Facial Recognition App Used by Law Enforcement Agencies Hacked

Face recognition software at the LKA

Clearview AI, a new facial recognition company that compiles billions of photos posted online and boasts that it works with more than 600 law enforcement agencies, told its clients that a hacker was able to steal its entire client list, according to a notification obtained by The Daily Beast.

The intruder managed to gain "unauthorized access" to Clearview AI's list of clients, the number of user accounts the customers had set up, as well as the number of searches the customer has conducted. However, the intruder was not able to obtain any of law-enforcement agencies' search histories.

The company said its servers were not breached in any way and there was "no compromise of Clearview's systems or network," and that the vulnerability that allowed the hacker to gain access has been fixed, the company said.

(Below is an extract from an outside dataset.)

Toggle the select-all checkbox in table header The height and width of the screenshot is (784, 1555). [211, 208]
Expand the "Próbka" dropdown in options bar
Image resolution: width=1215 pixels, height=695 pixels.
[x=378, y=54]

The company claims it can identify just about anyone with a single image thanks to its database of more than 3 billion photos the company has downloaded from the internet, including profile photos from popular social media companies like Facebook, Twitter, Instagram, and YouTube.

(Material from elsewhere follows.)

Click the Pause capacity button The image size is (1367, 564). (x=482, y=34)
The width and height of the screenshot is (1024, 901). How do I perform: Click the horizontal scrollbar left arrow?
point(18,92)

“Security is Clearview’s top priority,” Tor Ekeland, attorney for Clearview AI said in a statement to Fox News. “Unfortunately, data breaches are part of life in the 21st century. Our servers were never accessed. We patched the flaw, and continue to work to strengthen our security.”

Law enforcement agencies have been using the company to identify suspects and said it's been accurate and helpful in arresting suspects. People first became aware of it after The New York Times published their investigation into Clearview AI earlier this year, prompting questions and controversy over the app's potential threat to privacy and vulnerability to hacking.

A class action lawsuit was filed in New York earlier this month against Clearview AI for illegally taking people's biometric information without their consent.

The company defended its practices, saying it only downloaded publicly accessible data and did not take any personal data, even though it's available on the internet.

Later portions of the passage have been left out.